Sometimes music is more than, well, the sum of its parts. It has the power to stir memories, to conjure images and to engage beyond our aural senses. At its best and boldest, it can do all this without any lyrical adornment. Music has the ability to paint a picture and provokes emotions in a way that words are too often unable.
Liverpool songwriter John Jenkins‘ new instrumental project, Midnight in Manhattan, is striking in its confident ambition. His EP, Travelogue, feels not so much a reportage on a trip undertaken but an invitation to share the journey.
Opening song Midnight in Manhattan is a seductively beautiful and measured evocation of Manhattan. From the opening bars you are transported to a late night jazz bar: you can almost feel the sultry warmth, taste the suffocating humidity and smell the ink-blue eye-stinging smoky haze.
That said, perhaps it looks towards a New York that doesn’t really exist, that never existed. It presents a romantic image cultivated perhaps by the representations of the city in film and literature. We’re lazily thinking of the decadence of Gatsby and the hotel bar elegance of Mad Men. It’s the Manhattan you think of when you close your eyes but never come close to realising when you visit.
Perhaps the most interesting composition is the lengthier Travelogue. A journey through a myriad of artistic styles without ever sacrificing the poise and restraint that characterised the opener. Indeed Its melting pot of styles perhaps alludes to a less idealised view of Manhattan, one more grounded in real rather than sought-after experiences. In many ways it seems to represent through music a city of immigrants in which people have successfully forged a distinct identity through collective diversity
The piece brings with it a dollop of mystery as a gentle opening gives way to brooding electronica and an array of percussive delights while the jazz-inflected tones never feel too far away. With its shifting moods, changes in textures and its hints of unexplored exoticism it’s the one to which we’ll most likely return.

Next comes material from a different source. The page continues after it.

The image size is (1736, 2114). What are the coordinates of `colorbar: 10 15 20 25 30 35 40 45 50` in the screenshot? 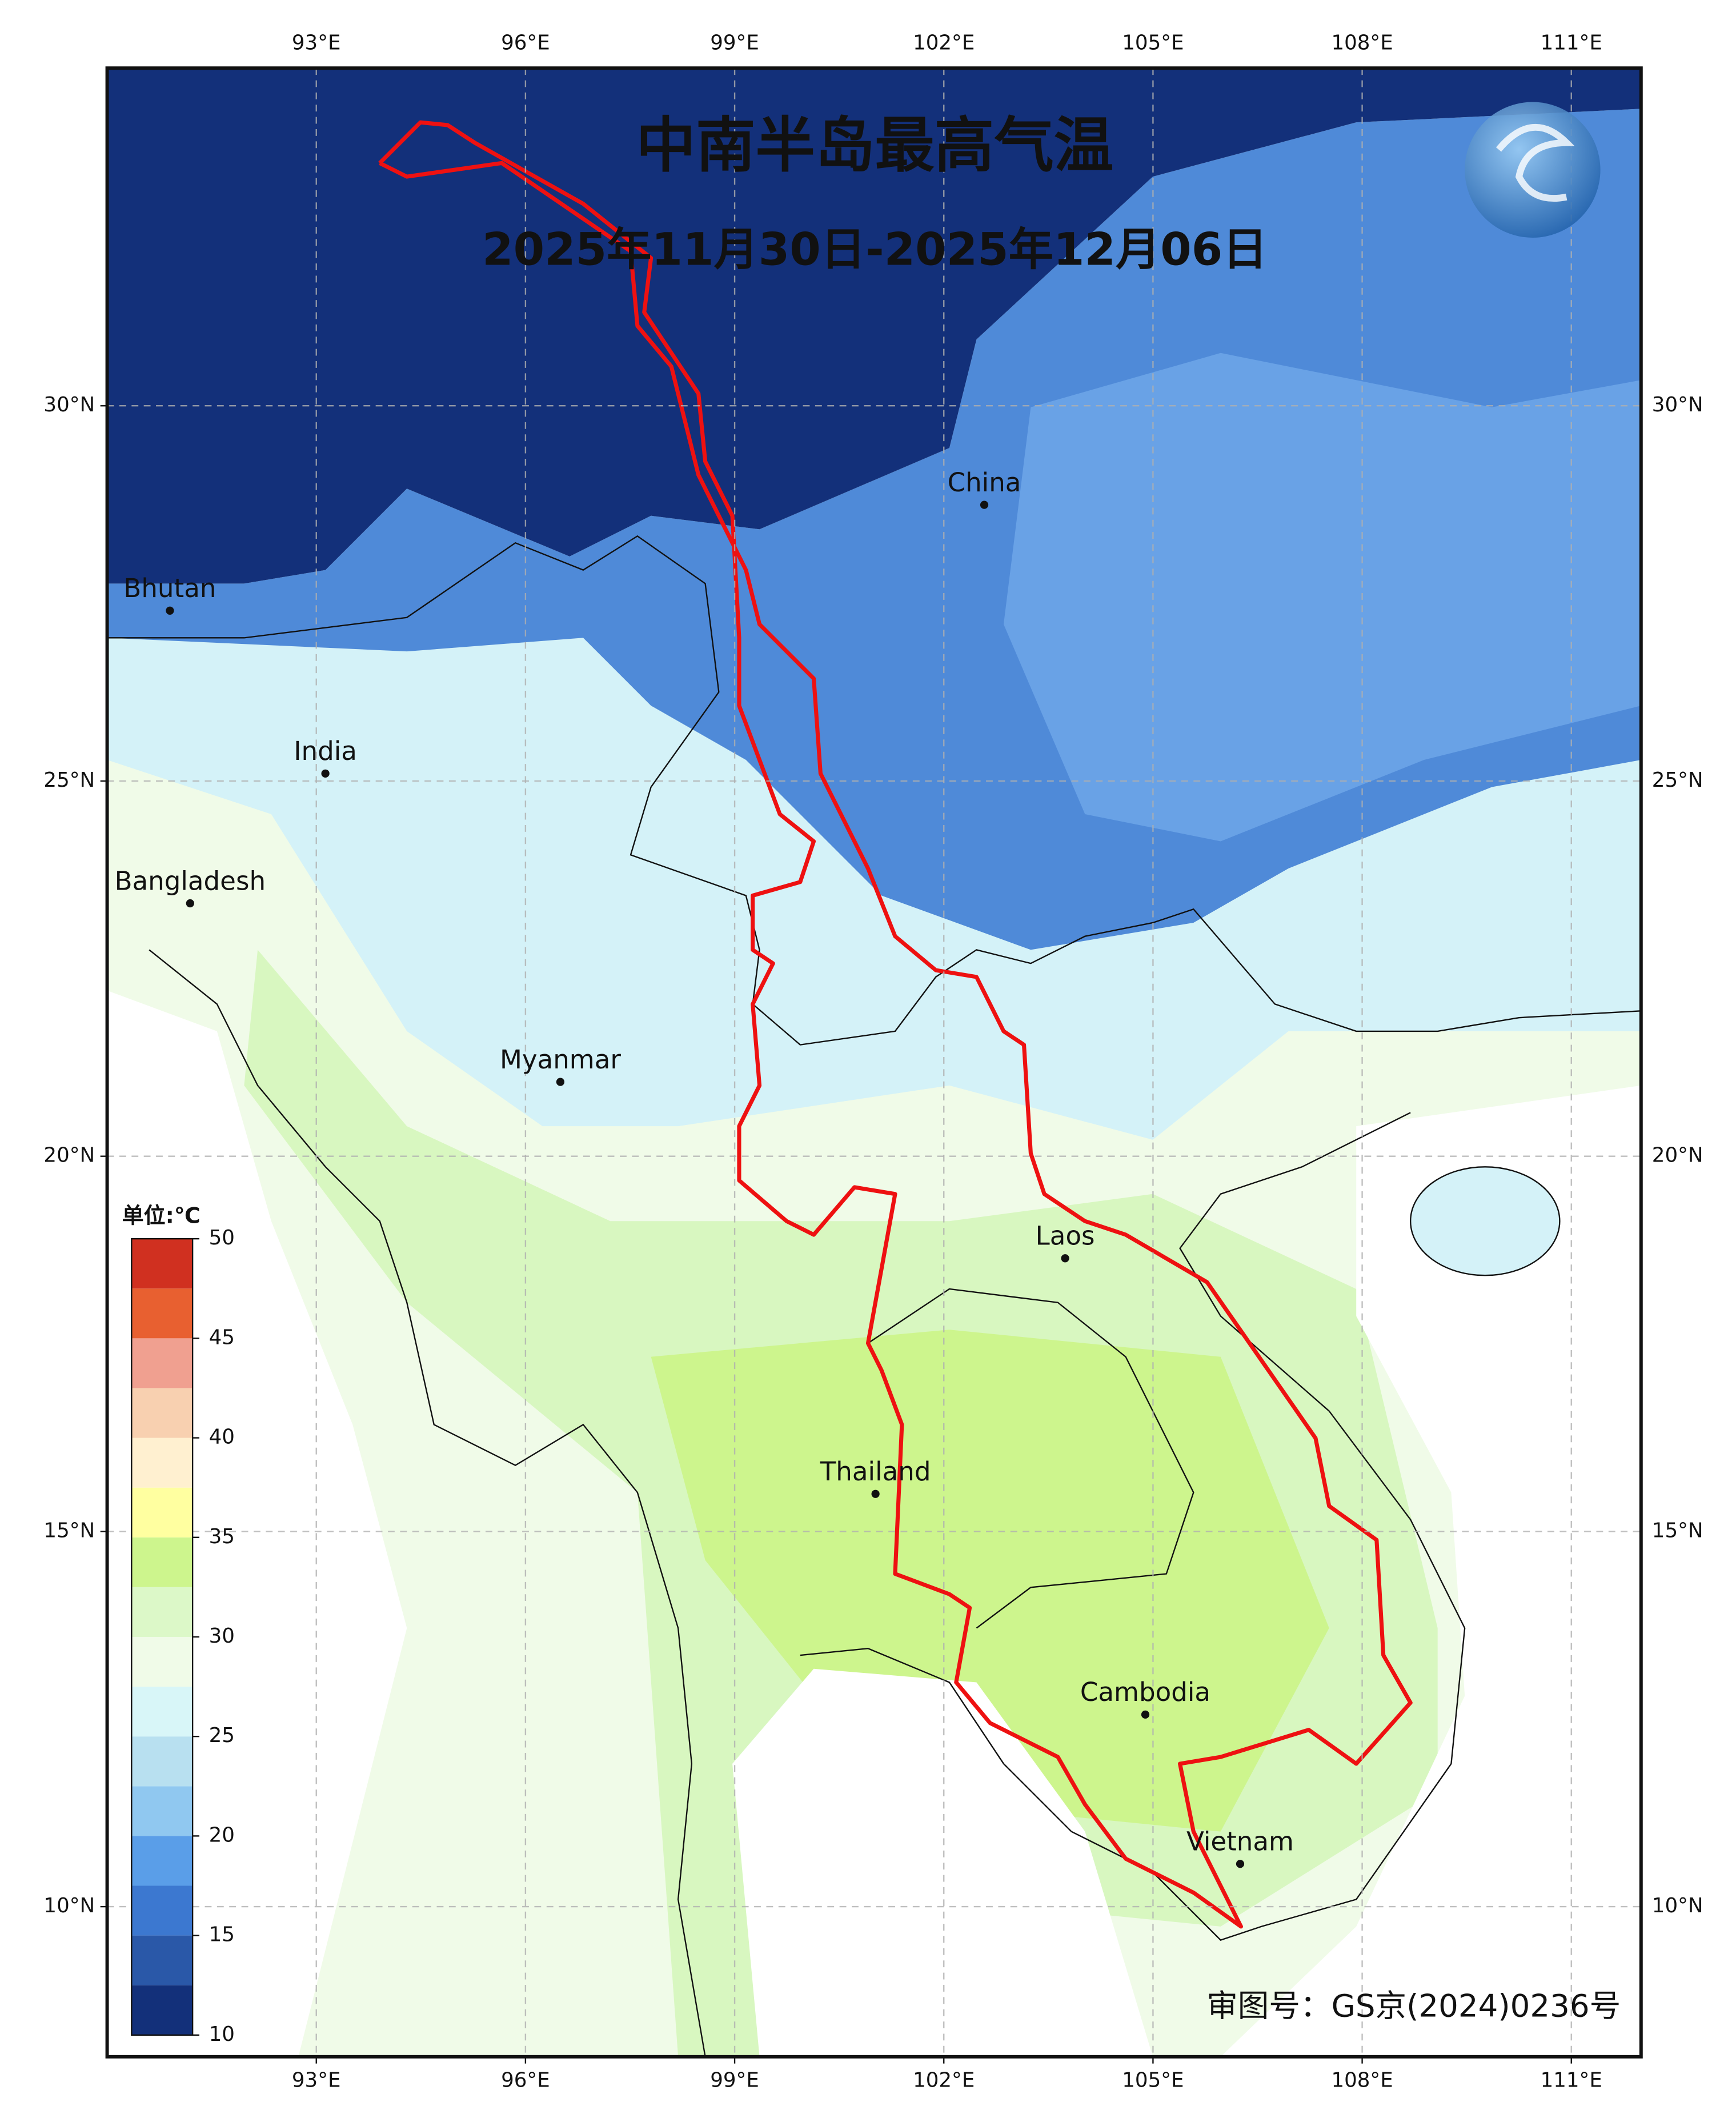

Europe is represented through the perfectly realised Parisian café mood music of Promenade before we are shuttled transatlantic with Evenings in Manhattan a gently swinging jazzy number underpinned by a subtle yet persistent beat. It is hopeful, optimistic and full to the brim in eager anticipation.
What separates this from the ordinary is its ability to conjure such vivid imagery and to awaken your senses. It bristles with an ardent humanity, capturing the sound and smells of a city full of life and vitality. It feels like a labour of love: a love of travel, new experiences and a celebration of human integration and music as a unifying force.